I think a lot of folks tend to err on the side of caution with not wanting to bother people. But typically it’s very difficult to over-communicate information. Families love to know what’s happening and stay involved, even if they’re not currently enrolled with their children at a specific moment in time.
That is so true. I think the biggest thing that has really come out of navigating the pandemic with the early educators that we support is that everyone is leaning into that aspect of community. And just as if you’re sitting at home feeling frustrated or lonely or like you’re not supported, parents are also feeling that same pain. So, as a provider, kind of creating that community is really helpful on both sides to support each other.
Yeah, absolutely. And I had one good conversation on the Podcast with a guest as well, which they were saying, they’re also very flexible with their teachers and families in terms of what channels they use to communicate. So, again, everybody’s in the same boat here.
And so for example, if you’re not comfortable using a Zoom call, maybe you can give a family a phone call or send them a text message or an email. Whatever you’re comfortable with, do that. And again, like you said, everybody’s dealing with this. And so likely your families are having the same thoughts and challenges that you are.
For sure. And also exploring new channels, too. We’ve seen an overwhelming number of people start experimenting with social media. We have one person, Stacey, who comes onto our webinars almost every week and always talks about the Instagram workouts that she does. And she invites parents along with her, which I think is phenomenal because they’re getting through this together.
And so one last question, Ron, before we wrap up, as we are running out of time here: Do you have any words of encouragement for our listeners that are tuning in?
Yeah, I don’t know if I’d say they’re words of encouragement but more of a recommendation, which is to take care of yourself. This is a very challenging year; it’s tough. And know that you’re not alone in this being a tough year. And being an early-childhood educator is hard enough in the best of times, let alone in 2020. And so make sure that you take the time to take a break, to think about all the things that are great in your life and good in your life. And spend time on the things that help give you energy and let you sort of refill that energy bucket.

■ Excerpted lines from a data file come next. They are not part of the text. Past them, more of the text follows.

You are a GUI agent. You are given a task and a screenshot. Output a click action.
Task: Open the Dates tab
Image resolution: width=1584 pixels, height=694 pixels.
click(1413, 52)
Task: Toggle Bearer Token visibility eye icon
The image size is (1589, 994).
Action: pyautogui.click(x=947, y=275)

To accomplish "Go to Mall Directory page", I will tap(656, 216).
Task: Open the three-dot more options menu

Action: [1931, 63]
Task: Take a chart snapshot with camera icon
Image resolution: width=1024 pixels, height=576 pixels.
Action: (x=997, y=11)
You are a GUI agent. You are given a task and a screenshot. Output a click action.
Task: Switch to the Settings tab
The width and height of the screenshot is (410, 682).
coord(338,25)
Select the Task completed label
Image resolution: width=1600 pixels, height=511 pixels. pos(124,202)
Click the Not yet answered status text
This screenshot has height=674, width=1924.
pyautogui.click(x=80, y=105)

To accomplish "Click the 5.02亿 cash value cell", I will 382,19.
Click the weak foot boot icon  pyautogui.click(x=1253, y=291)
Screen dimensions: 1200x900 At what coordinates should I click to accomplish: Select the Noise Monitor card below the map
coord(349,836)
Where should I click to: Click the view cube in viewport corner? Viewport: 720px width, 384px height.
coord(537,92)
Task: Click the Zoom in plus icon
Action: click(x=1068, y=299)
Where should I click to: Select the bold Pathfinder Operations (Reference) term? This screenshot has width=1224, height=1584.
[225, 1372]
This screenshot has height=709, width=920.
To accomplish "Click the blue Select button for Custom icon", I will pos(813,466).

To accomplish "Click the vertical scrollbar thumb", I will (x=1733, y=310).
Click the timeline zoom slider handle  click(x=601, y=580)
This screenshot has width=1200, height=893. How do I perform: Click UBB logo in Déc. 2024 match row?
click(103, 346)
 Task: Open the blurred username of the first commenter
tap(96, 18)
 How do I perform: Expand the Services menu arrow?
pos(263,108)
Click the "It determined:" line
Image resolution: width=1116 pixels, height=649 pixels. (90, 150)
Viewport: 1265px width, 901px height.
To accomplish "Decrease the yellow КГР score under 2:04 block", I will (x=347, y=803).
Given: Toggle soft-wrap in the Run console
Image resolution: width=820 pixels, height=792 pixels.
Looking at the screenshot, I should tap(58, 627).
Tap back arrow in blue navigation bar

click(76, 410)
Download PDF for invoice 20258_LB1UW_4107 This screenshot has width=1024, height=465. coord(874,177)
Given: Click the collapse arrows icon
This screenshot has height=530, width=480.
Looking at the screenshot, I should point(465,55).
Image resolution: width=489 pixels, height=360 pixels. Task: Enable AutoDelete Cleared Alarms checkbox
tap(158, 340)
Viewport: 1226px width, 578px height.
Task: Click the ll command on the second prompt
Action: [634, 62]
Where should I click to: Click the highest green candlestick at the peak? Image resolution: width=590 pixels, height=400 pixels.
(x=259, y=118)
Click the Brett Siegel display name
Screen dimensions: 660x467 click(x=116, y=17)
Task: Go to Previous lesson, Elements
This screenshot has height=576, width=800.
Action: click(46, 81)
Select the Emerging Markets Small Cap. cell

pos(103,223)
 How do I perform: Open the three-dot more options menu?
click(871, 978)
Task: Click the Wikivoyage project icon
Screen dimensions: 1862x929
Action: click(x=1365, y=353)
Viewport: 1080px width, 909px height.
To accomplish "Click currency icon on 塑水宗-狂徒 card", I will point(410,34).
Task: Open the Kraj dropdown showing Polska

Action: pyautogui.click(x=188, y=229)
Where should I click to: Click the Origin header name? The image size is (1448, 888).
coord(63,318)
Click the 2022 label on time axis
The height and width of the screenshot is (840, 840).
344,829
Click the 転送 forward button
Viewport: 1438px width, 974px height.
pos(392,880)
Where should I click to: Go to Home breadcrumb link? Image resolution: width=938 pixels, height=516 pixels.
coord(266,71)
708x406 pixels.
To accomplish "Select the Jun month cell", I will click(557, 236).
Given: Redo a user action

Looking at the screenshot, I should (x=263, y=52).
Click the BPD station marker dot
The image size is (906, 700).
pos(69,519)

And if you’re really struggling talk to somebody about it, whether that’s family or friend or your manager at work or a peer. Everybody’s struggling right now so everybody will… people can empathize with what you’re dealing with. And so make sure to take care of yourself, very important. Early-childhood educators are heroes, as far as I’m concerned, and always looking out for other people. And we have to remember that you have to look after yourselves in order to effectively look after other people. So, make sure to take the time to do that.
Such good advice, Ron. Something that we’re doing here, too, at HiMama, which is really prioritizing taking care of ourselves to refill that energy bucket. So, definitely everyone who’s tuning in, if you take anything away, this is very, very key moving forward.
And I think that’s a wrap, Ron. For everyone who’s listening and you want to see what’s more in the Benchmark Report and dive into the numbers yourselves, you can go to this link: www.TinyURL.com/ChildcareBenchmark. Awesome. Thanks so much, Ron!
Thanks for having me, Carmen!
Yeah, no worries, thanks for having me!